I was sitting here this morning thinking about time.  Why do some people waste so much time being angry?  If not angry then hurt, bitter, offended, or they hold grudges, sometimes for a lifetime.  I am just trying to figure out exactly what it accomplishes.  What is the payoff for them?  Do you know that I can honestly say there is nothing that I am not willing to forgive someone for if they apologize to me?  If someone hurts you and they apologize and you do not forgive them, what does that really accomplish?  You wait until they are dead and gone and then you have regrets or guilt, sometimes angry at yourself for not getting closure with them.  Speaking for myself, I have done and said some terrible things in my life.  Things that looking back now I am ashamed of.  I have hurt those I love, even strangers because I felt justified at the time, or I was not even considering how I was making them feel.  But I work on bettering myself everyday.  My attitude and how I handle certain situations.  I still mess up, I can still spout off hateful things in the heat of the moment, but that doesn’t mean I am proud of it.  It doesn’t mean that I am not sorry for causing someone hurt.  

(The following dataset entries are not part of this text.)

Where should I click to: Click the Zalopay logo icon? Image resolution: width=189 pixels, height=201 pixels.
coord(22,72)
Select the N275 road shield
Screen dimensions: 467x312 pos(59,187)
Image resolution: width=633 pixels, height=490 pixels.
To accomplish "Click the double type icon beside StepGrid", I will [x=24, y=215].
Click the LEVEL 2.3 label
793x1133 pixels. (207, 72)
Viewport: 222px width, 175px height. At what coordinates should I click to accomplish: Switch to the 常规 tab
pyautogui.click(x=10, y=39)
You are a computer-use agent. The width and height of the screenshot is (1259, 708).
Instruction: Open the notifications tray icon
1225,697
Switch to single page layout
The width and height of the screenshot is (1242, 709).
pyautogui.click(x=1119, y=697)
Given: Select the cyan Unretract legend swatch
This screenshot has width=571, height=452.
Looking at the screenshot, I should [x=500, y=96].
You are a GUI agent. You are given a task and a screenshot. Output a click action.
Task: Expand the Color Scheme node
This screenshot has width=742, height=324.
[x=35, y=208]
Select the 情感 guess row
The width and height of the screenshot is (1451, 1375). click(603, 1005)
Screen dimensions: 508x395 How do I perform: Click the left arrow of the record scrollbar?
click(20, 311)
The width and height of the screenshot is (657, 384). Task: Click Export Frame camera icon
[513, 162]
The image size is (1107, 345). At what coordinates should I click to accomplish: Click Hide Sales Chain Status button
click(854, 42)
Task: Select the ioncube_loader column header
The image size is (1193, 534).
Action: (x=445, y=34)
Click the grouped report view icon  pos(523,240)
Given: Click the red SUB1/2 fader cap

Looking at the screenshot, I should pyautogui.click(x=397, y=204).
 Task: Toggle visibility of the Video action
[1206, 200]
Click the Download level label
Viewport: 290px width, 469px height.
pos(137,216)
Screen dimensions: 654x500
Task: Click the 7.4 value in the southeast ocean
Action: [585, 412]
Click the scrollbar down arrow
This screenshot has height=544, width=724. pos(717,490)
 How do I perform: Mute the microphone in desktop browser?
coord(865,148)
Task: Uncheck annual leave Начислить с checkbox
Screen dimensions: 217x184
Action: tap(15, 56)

The truth is, I don’t want to spend the majority of my time here on earth being angry, mean, hurtful, bitter, vindictive, etc.  I want to be as happy as I can possibly be.  My true happiness comes from the happiness I can bring to others.  Not just my family and friends but to strangers that I encounter everyday.  I make an effort to think of little things that might help someone.  Smile at strangers, compliment them, and just engage in conversation with them.  Sometimes people just want someone to talk to, to listen.  Telling someone they have pretty eyes or a pretty smile.  Complimenting their shoes, petting their dog, or winking at them!  When I am a reason for making someone feel better, it makes me feel better.  Who doesn’t want to feel better??  There are just some people who are negative from the time they wake up until they lay down at night.  They want to complain about the weather, the politics, the media, the television shows, people who are different from them, the music, their family, their friends, and the list goes on.  They never seem to be happy.  Where is the pay off in that?  What do they have to look forward to everyday?  Does that not sound like the most depressing and sad life a person could have??  

I was asked the other day if I could have anything in this world that I could have what would it be besides a cure for Type 1 Diabetes.  My answer came swift.  I would want the ability to have my daughter, son and grandbabies close to me.  I would give just about anything to see them all the time and kiss their sweet faces.  I would hug them everyday and just enjoy their presence.  I would cherish every single giggle and every little smile.  I would take them to the park and the ice cream place.  I would go shopping with my daughter and we would get our nails done.  I would have lunch with my son and we would talk about anything and everything.  I would not want to waste one single minute that I had with them.  But reality is, they live far away and probably will always live far away.  So what I do is cherish every moment that I have with them.  When we can’t be together in person, we text, Face time, or keep up on Facebook.  I love having the ability to wake up each morning eternally grateful that I exist.  I am blessed to have a roof over my head, food on my table and an amazing husband and son to hug every day.  I can still walk, drive, and make intelligent decisions.  I can still learn, laugh, and forgive.  I can make new friends, and stay in touch with old ones.  I can pet my dog and cuddle with her.  I can visit my parent’s everyday, my sisters, and take walks with my son.  The point of this writing is making the most out of every minute that we have here on this earth.  Every minute that you spend angry, you lose happiness.  Every minute that you spend bitter, you lose forgiveness.  Every minute that you spend gossiping, you lose positive communication.

Every minute that you spend hating, you lose Love.